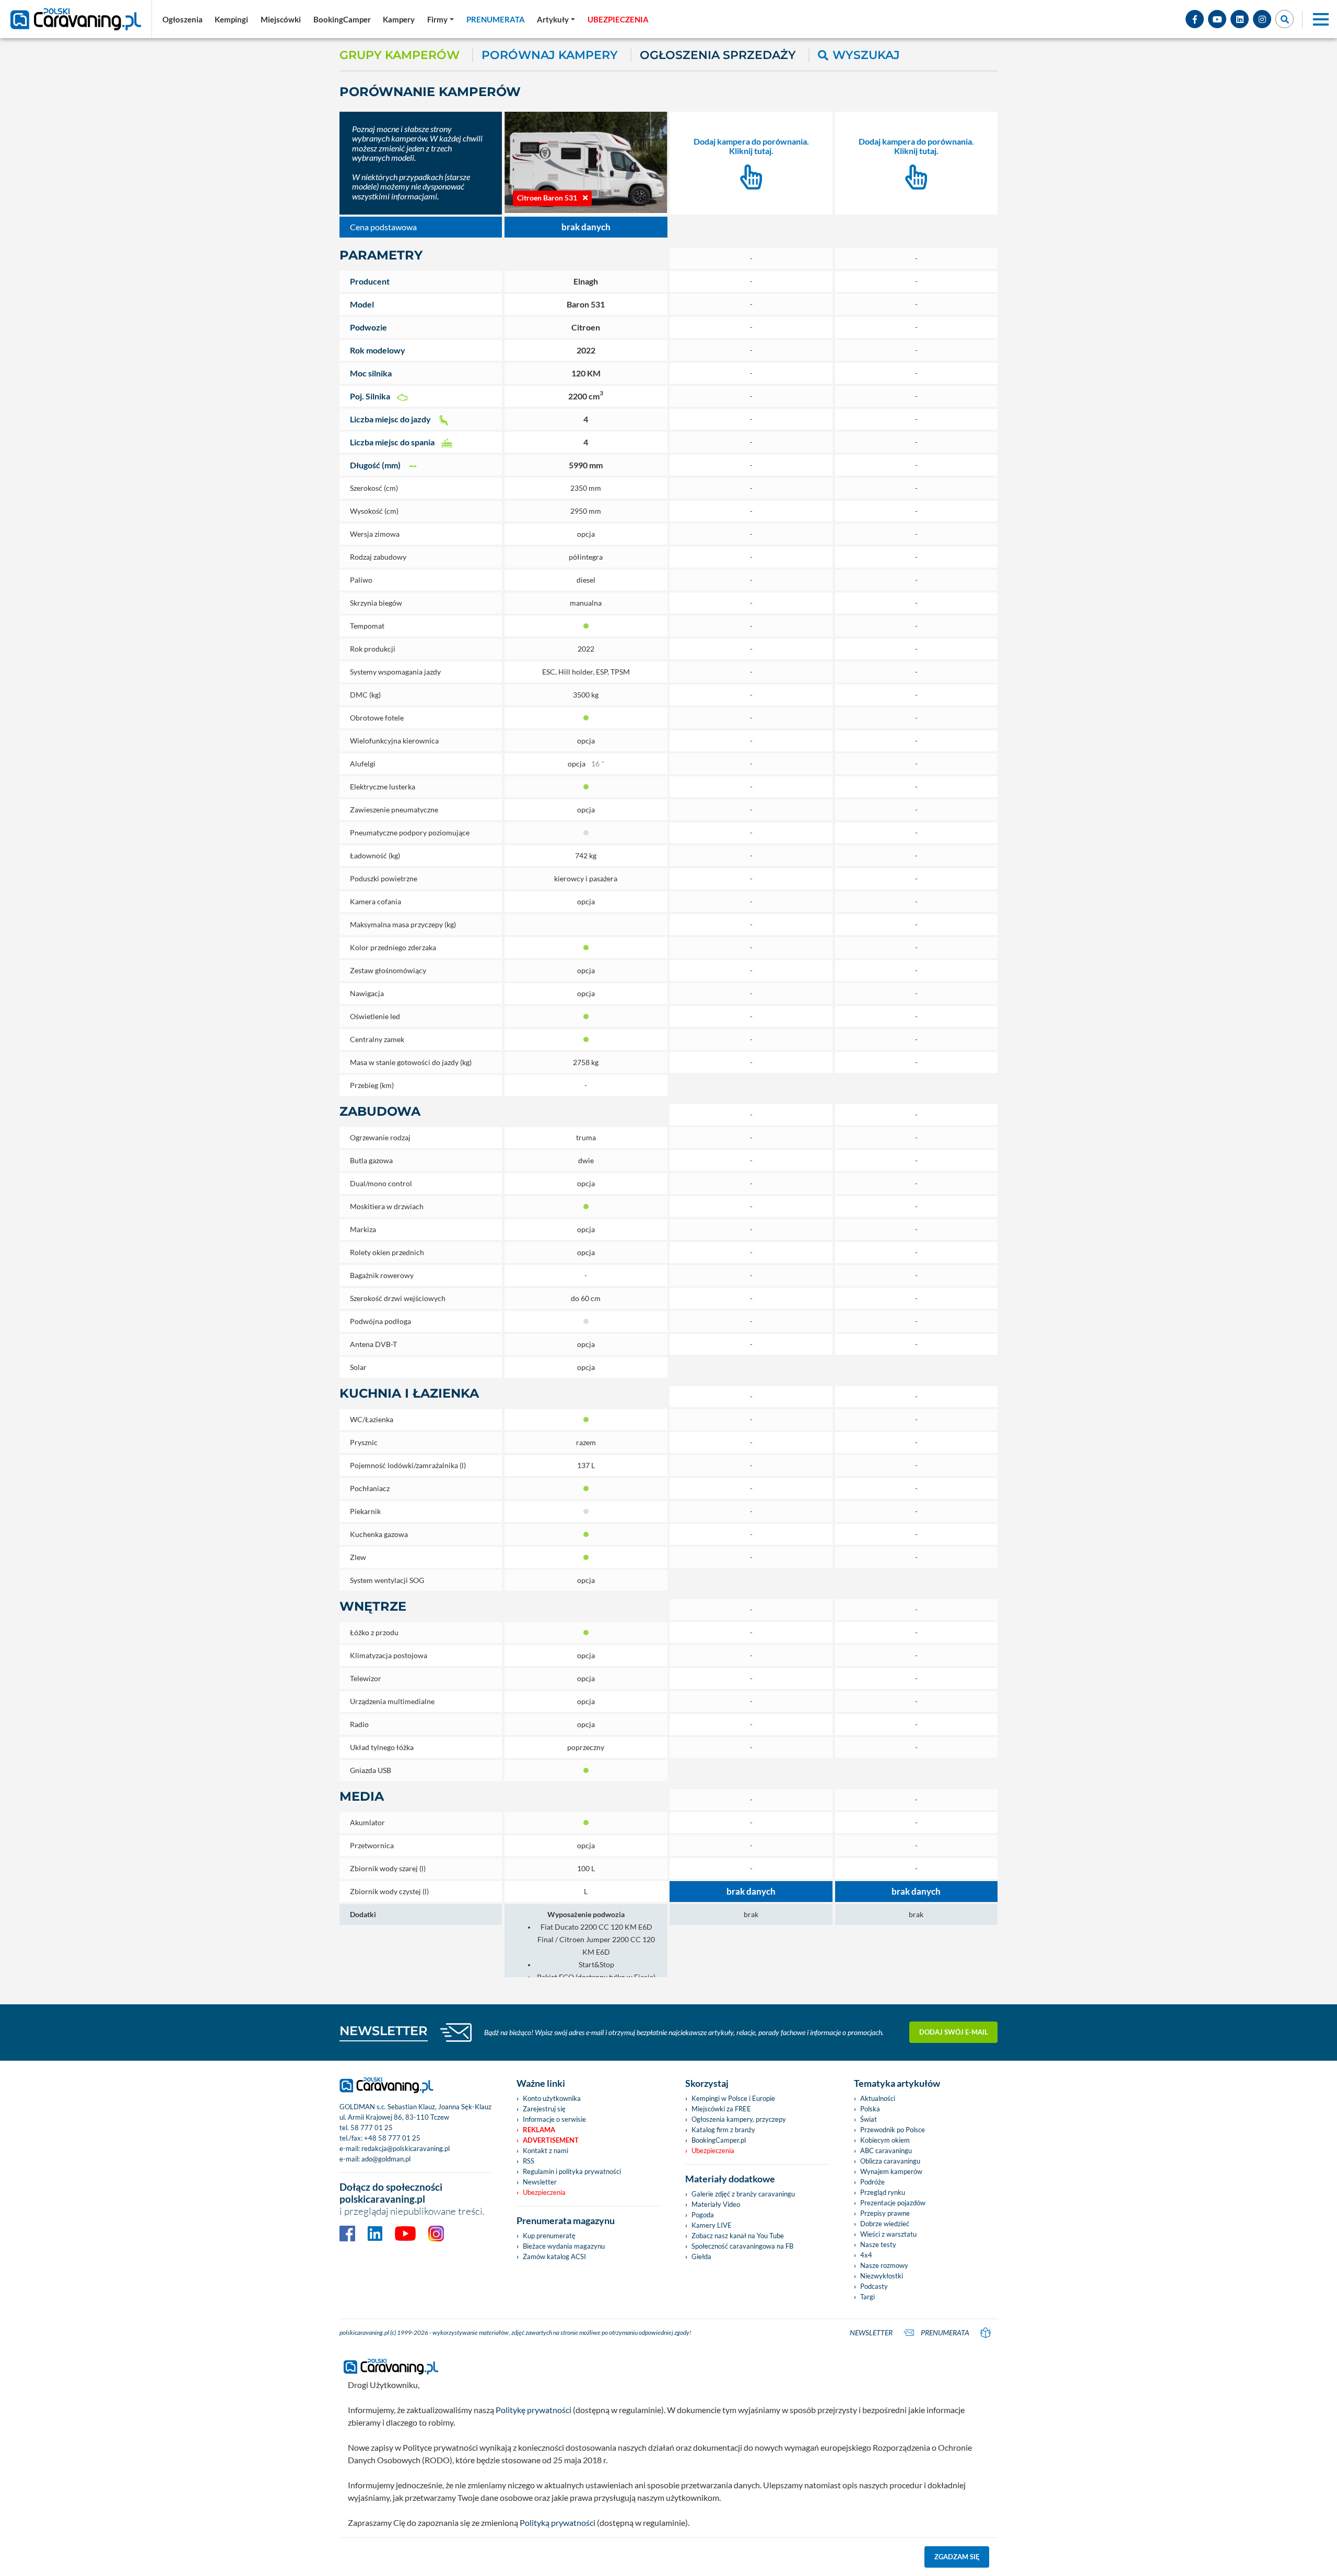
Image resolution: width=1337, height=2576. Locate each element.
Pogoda (702, 2215)
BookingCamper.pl (718, 2140)
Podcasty (874, 2286)
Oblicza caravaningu (890, 2161)
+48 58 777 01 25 (392, 2138)
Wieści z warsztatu (888, 2234)
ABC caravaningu (886, 2150)
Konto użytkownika (552, 2098)
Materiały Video (715, 2204)
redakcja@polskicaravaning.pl (405, 2148)
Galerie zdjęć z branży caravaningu (743, 2194)
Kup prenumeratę (549, 2235)
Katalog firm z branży (723, 2129)
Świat (868, 2119)
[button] (556, 19)
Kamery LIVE (711, 2225)
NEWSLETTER (383, 2030)
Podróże (872, 2182)
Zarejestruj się (544, 2109)
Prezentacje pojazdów (892, 2203)
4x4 (866, 2255)
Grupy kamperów (399, 55)
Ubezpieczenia (544, 2192)
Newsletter (540, 2182)
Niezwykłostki (881, 2276)
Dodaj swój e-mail (953, 2032)
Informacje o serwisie (554, 2119)
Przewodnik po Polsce (892, 2129)
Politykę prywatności (533, 2410)
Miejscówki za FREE (721, 2109)
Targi (867, 2297)
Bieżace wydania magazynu (564, 2246)
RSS (528, 2161)
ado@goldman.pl (386, 2159)
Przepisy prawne (885, 2213)
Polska (870, 2109)
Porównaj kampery (550, 55)
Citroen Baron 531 (548, 198)
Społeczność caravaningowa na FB (742, 2246)
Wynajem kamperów (891, 2171)
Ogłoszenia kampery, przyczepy (738, 2119)
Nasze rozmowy (884, 2265)
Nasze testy (878, 2244)
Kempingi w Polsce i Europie (733, 2098)
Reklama (539, 2129)
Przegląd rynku (882, 2192)
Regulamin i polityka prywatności (572, 2171)
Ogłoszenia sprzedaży (718, 55)
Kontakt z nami (545, 2150)
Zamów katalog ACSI (554, 2256)
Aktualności (877, 2098)
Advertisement (551, 2140)
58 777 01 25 (371, 2127)
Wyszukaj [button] (866, 55)
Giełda (701, 2256)
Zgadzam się (957, 2557)
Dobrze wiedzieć (884, 2223)
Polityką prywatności (557, 2522)
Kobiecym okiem (885, 2140)
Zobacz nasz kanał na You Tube (737, 2235)
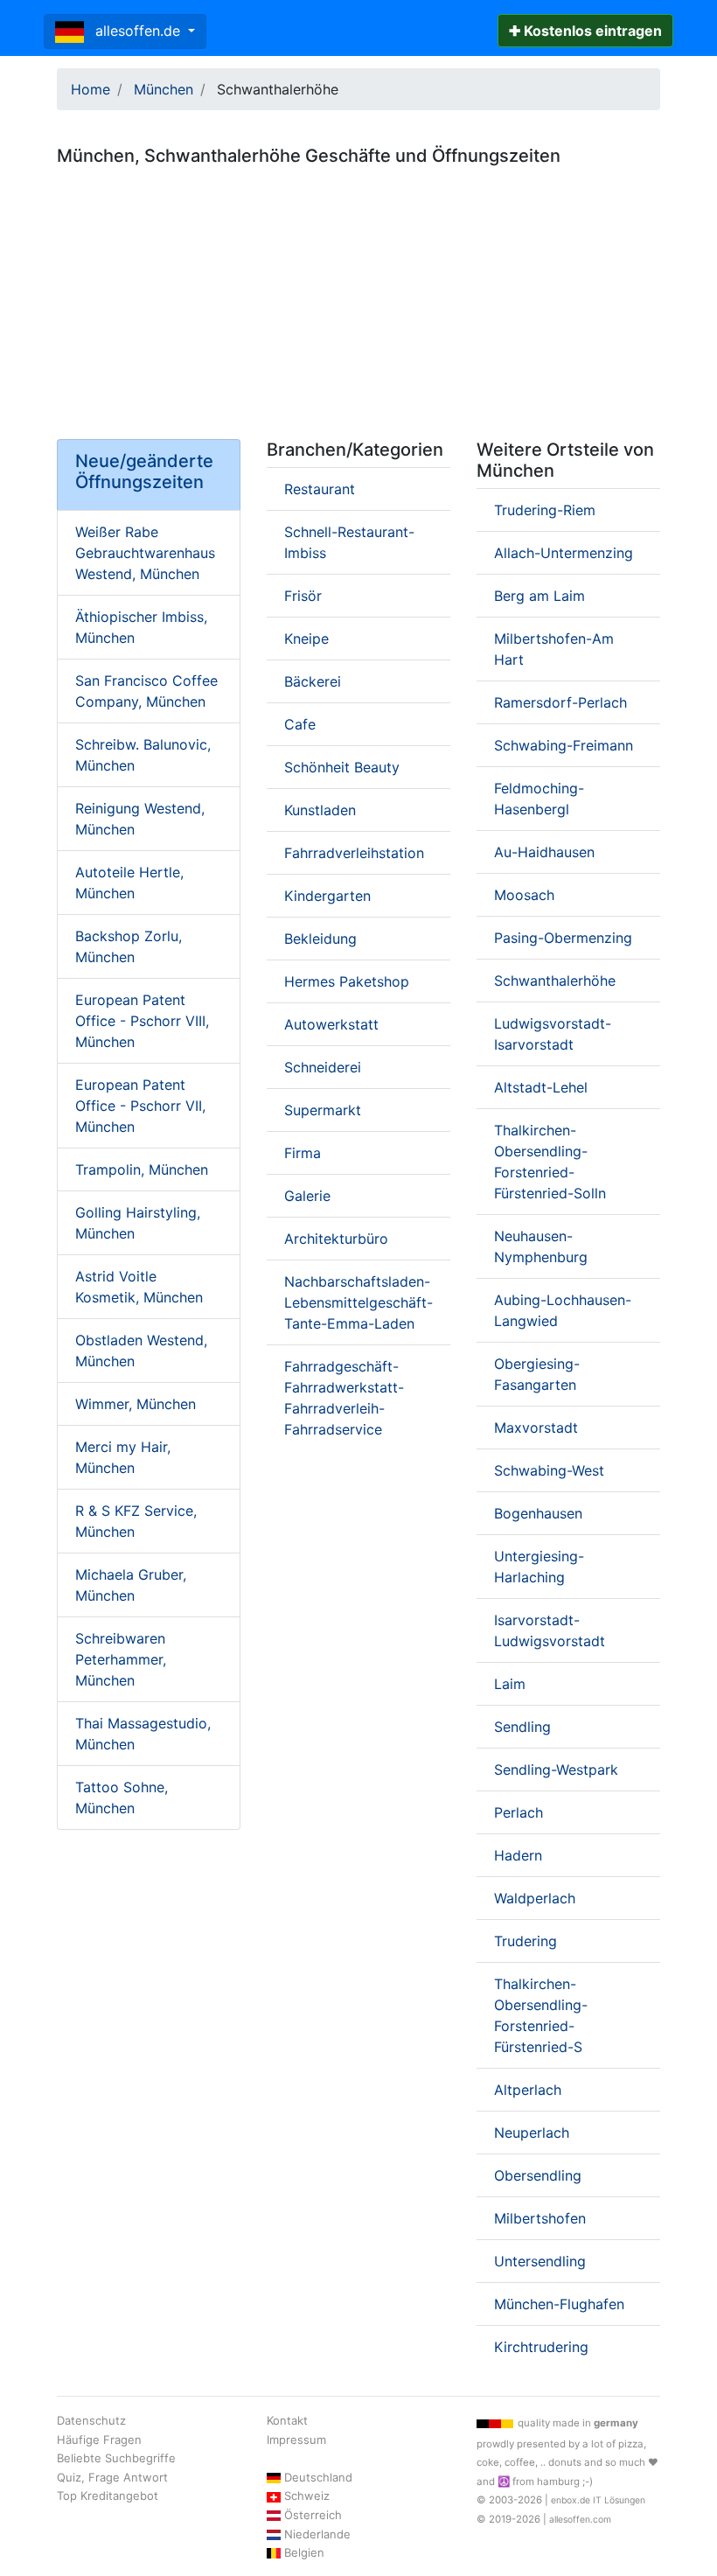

**WORK INSTRUCTION**
After checking the entries, state how many lines contain "prywatności", and write nothing but the number.

**EXERCISE RESULT**
3